Bagian Dua Belas : Aftermath

9 0 0
                                    

Seokmin meringkuk di lantai. Matahari sudah menghilang. Ruangan apartemen Jihoon gelap tak bercahaya sedikitpun. Kepala Seokmin ikut terbenam di depan dadanya. Nyeri di perutnya membuat pikirannya semakin kelabu. Di kepalanya kini hanya ada seribu satu skenario buruk yang mungkin terjadi dengan ketiga temannya. Sesekali ia ingin menyalahkan dirinya yang tidak bisa ikut menjaga teman-temannya. Namun ini bukan waktunya. Ia harus tetap sadar dan tajam.

Belum ada pesan atau panggilan ke ponselnya sejak ia menghubungi Jeonghan tadi, ketika matahari masih bergantung nyaman. Udara di kamar Jihoon memanggang akal sehatnya. Semuanya menyesakkan. Ia tidak menghiraukan perutnya yang berbunyi karena lapar, akibat seharian belum makan. Ia berpikir mereka akan makan bersama setelah hari gelap. Mungkin dengan suasana yang aneh, karena mereka akan makan bersama ayah Jeonghan yang sudah lama 'hilang', dan kakak Seungkwan yang bahkan tidak ia ingat lagi wajahnya. Ketika ia sampai ke skenario nomor sekian ribu, ponselnya berbunyi. Ia menegakkan kepalanya dengan satu gerakan cepat, dan mengangkat panggilan itu.
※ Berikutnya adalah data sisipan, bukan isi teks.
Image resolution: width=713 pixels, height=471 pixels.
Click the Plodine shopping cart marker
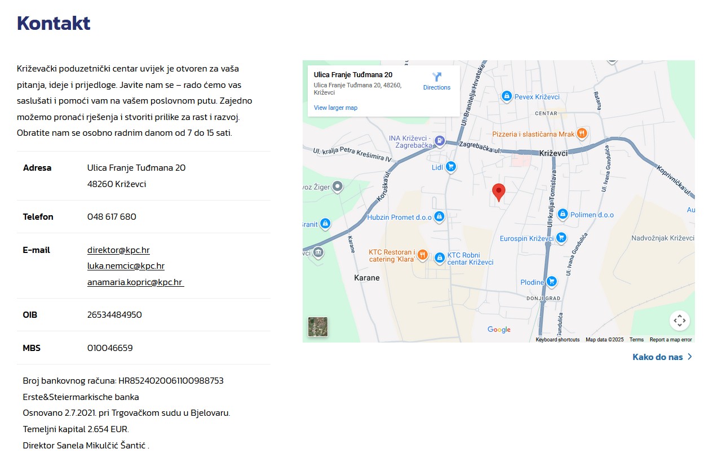tap(552, 282)
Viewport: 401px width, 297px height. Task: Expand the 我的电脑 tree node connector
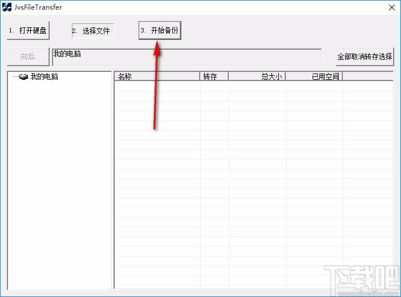pyautogui.click(x=14, y=77)
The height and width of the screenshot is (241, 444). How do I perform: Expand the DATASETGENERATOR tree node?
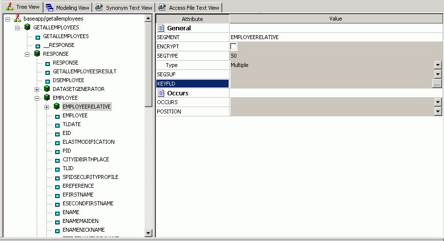click(x=37, y=89)
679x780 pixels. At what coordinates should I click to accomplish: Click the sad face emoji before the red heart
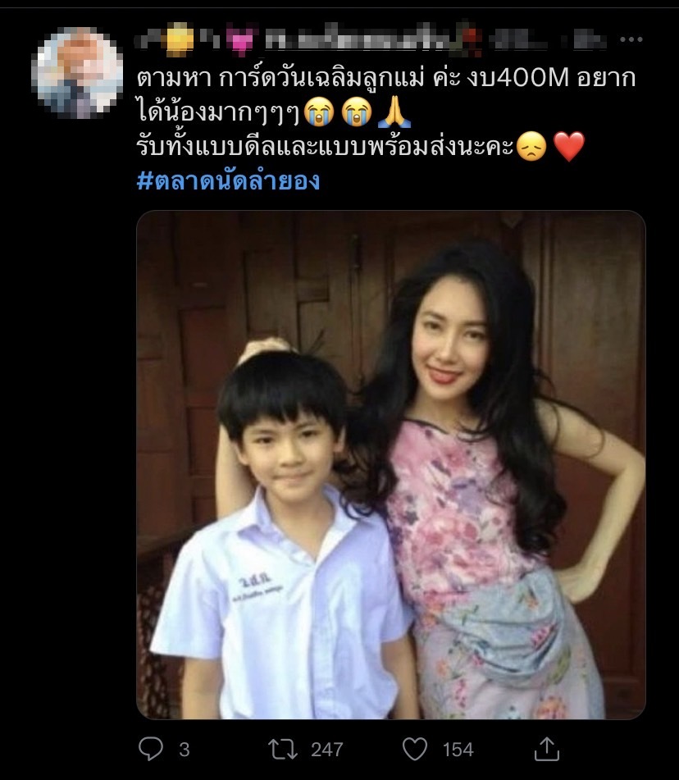[x=531, y=146]
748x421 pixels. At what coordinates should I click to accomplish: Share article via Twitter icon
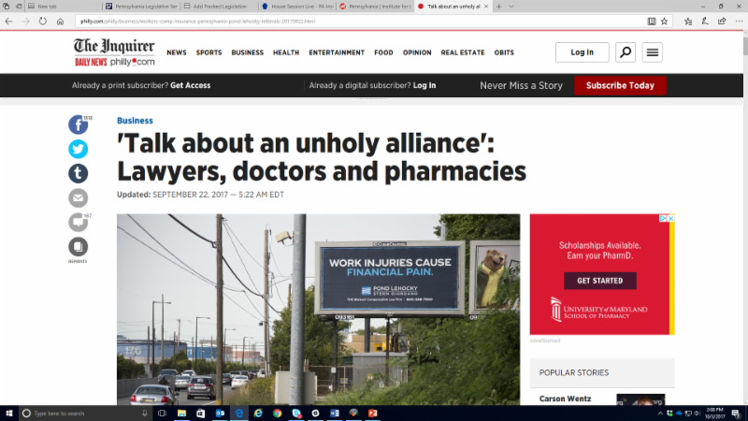[x=78, y=149]
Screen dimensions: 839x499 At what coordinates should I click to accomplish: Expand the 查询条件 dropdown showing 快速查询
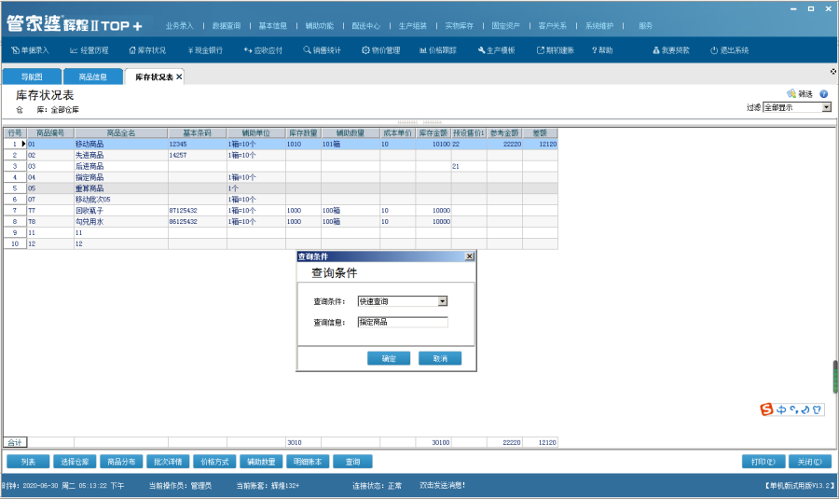pos(443,301)
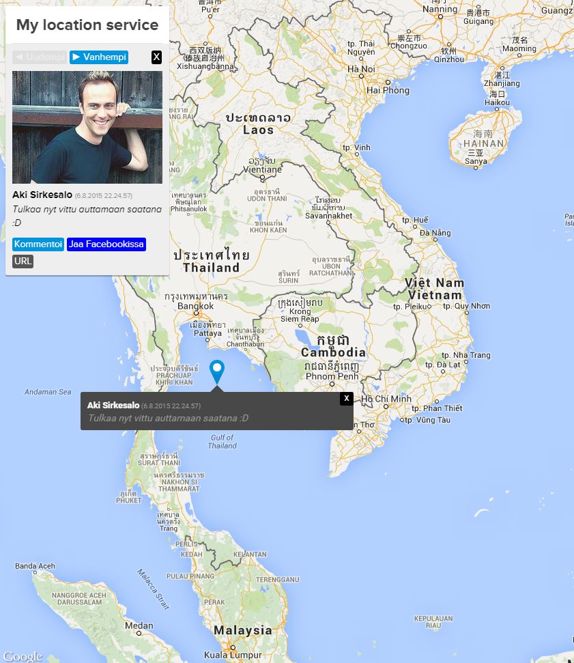Open the Kommentoi comment button
The width and height of the screenshot is (574, 663).
click(38, 244)
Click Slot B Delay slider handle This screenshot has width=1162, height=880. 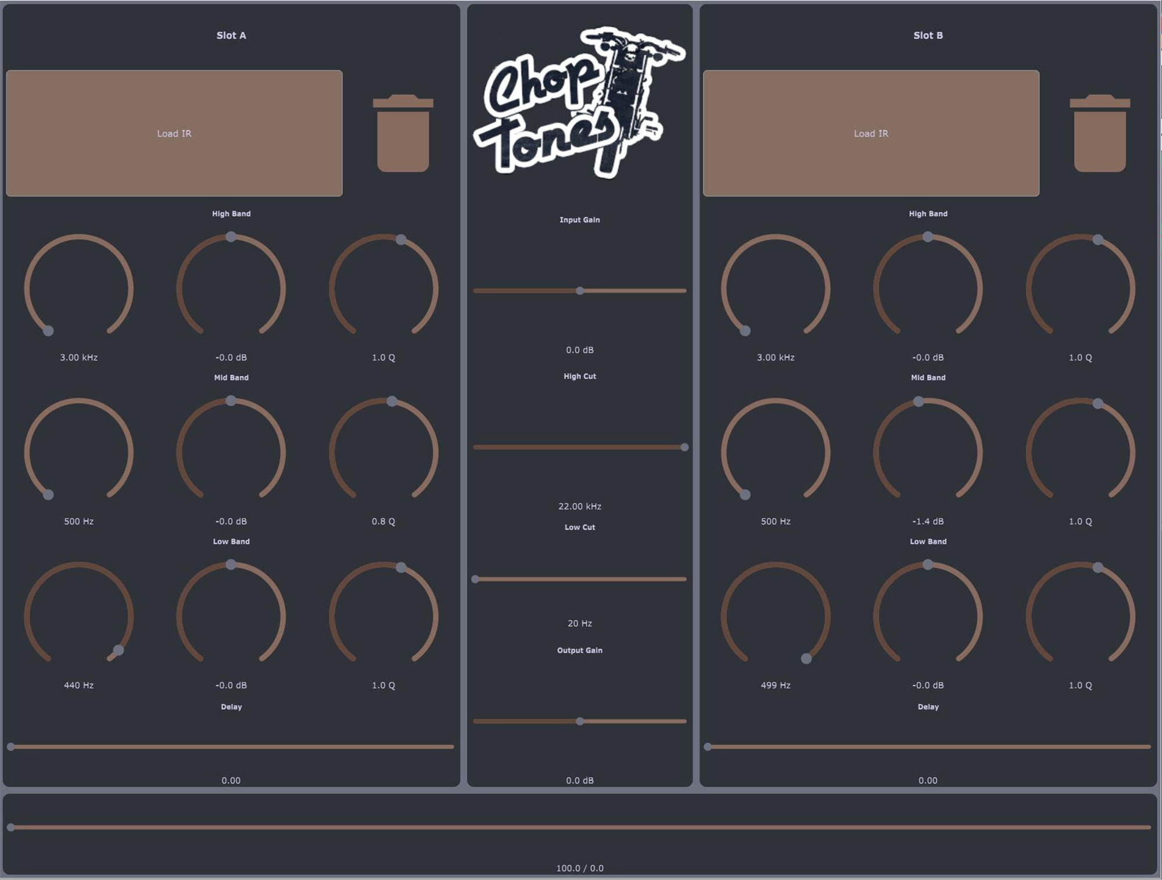point(708,747)
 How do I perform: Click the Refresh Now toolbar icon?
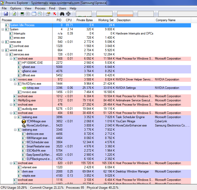click(14, 14)
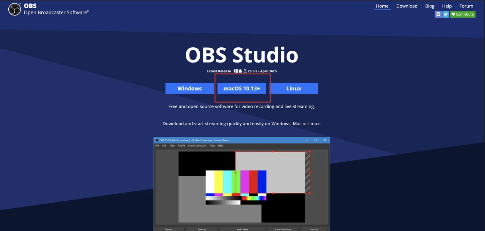The height and width of the screenshot is (231, 485).
Task: Open the Blog nav item
Action: tap(430, 6)
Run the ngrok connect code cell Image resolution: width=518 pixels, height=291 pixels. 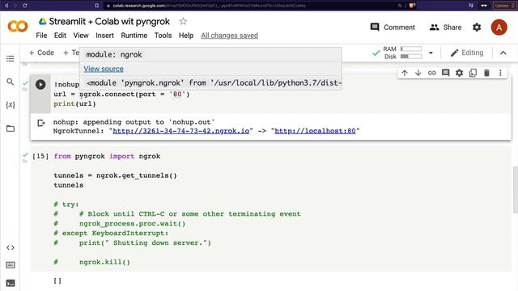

"HYUNG?!!" Teriak Seokmin, terus menggenggam ponselnya dengan keras seakan ponsel itu mudah tergelincir dari tangannya.

"Seokmin-ah." Suara diujung telepon itu terdengar gusar.

"Bagaimana Jeonghan? Jisoo? Apa Seungkwan berhasil menyetir keluar dari sana?! Jawab aku, Hyung!" Seokmin mulai kehilangan kesabarannya.

"Rencana kita gagal, Seokmin-ah."

Ga–gal? 

"Keadaannya rumit sekarang. Aku akan menjemputmu, dan kita akan ke kantor polisi."

"Po–polisi?!" Itu adalah skenario baru yang belum terpikirkan oleh Seokmin. "Si–siapa yang ada di kantor polisi?"

Ji Young diujung telepon menghela napas sebelum menjawab. "Jeonghannie."

Seokmin kehabisan pertanyaan. Ia tidak menyangka jawaban itu. Skenario terburuk dalam kepalanya hanya tiba di kematian ayah Jisoo, dan ayah Jeonghan atau kakak Seungkwan masuk penjara. Kenyataan bahwa Jeonghan lah yang berada di ujung tanduk, Seokmin membutuhkan waktu untuk mempercayainya.

"Aku segera tiba di apartemen Jihoon. Kau segeralah turun. Aku akan menceritakan semuanya di mobil."

Seokmin mengangguk, meski Ji Young tidak bisa melihatnya. "Baik, Hyung." 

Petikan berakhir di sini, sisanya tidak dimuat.